* THE PROBLEM *
Write the records out again exactly as they read, dropping any picture they hold.

* Stored items *
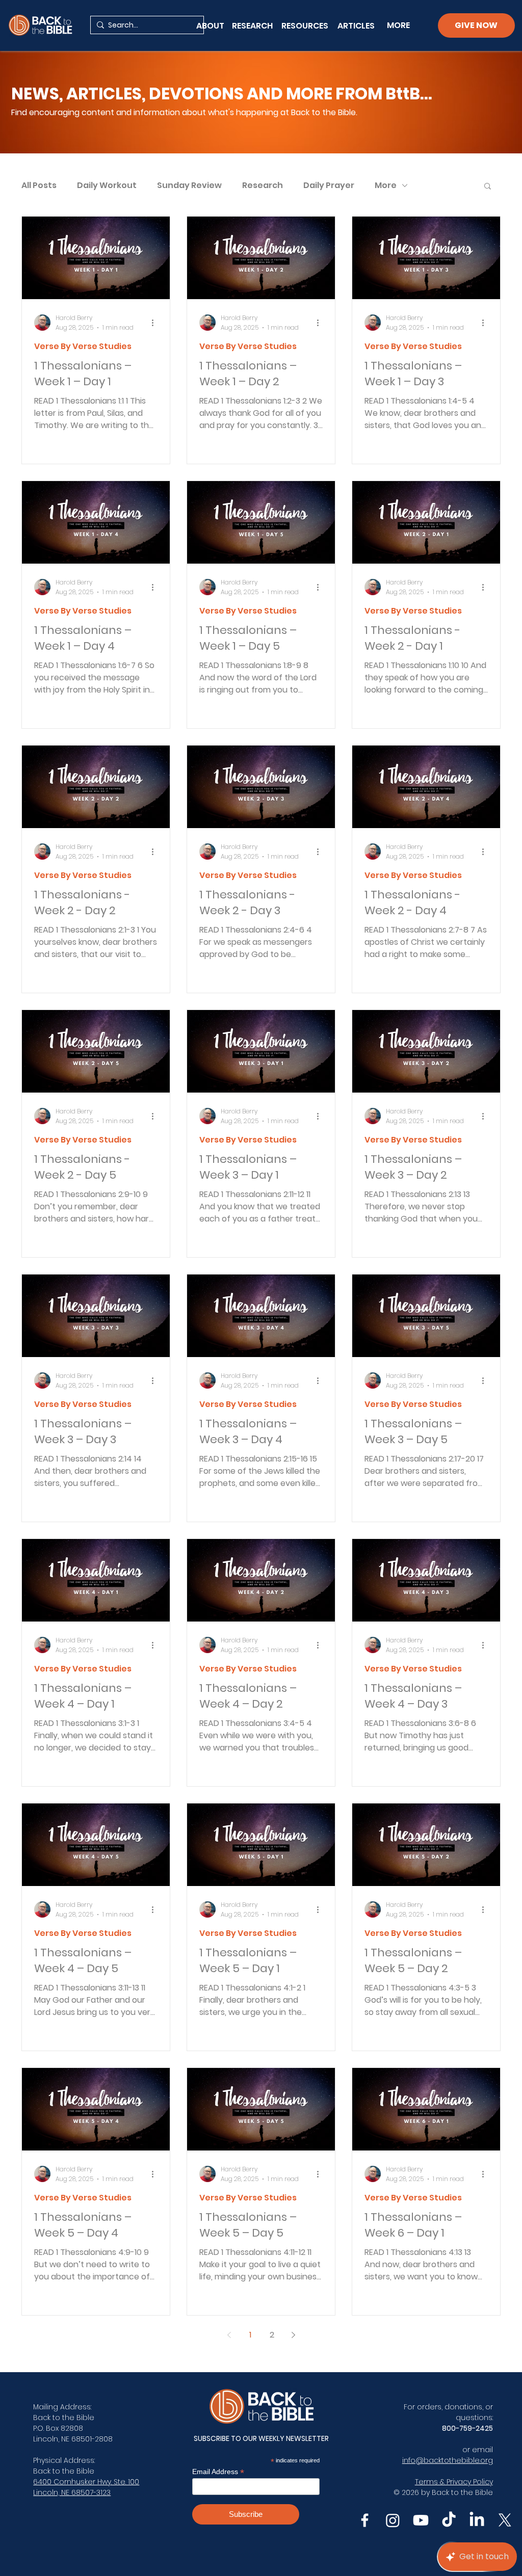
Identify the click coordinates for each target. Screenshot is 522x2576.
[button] (487, 186)
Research (262, 185)
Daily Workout (107, 185)
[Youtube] (421, 2520)
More (386, 185)
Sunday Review (189, 185)
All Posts (39, 185)
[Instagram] (393, 2520)
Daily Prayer (328, 185)
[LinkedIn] (477, 2520)
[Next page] (293, 2335)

* ANSWER SPACE *
Identify the click coordinates for each target. Screenshot is 522x2576.
[button] (487, 186)
Research (262, 185)
Daily Workout (107, 185)
[Youtube] (421, 2520)
More (386, 185)
Sunday Review (189, 185)
All Posts (39, 185)
[Instagram] (393, 2520)
Daily Prayer (328, 185)
[LinkedIn] (477, 2520)
[Next page] (293, 2335)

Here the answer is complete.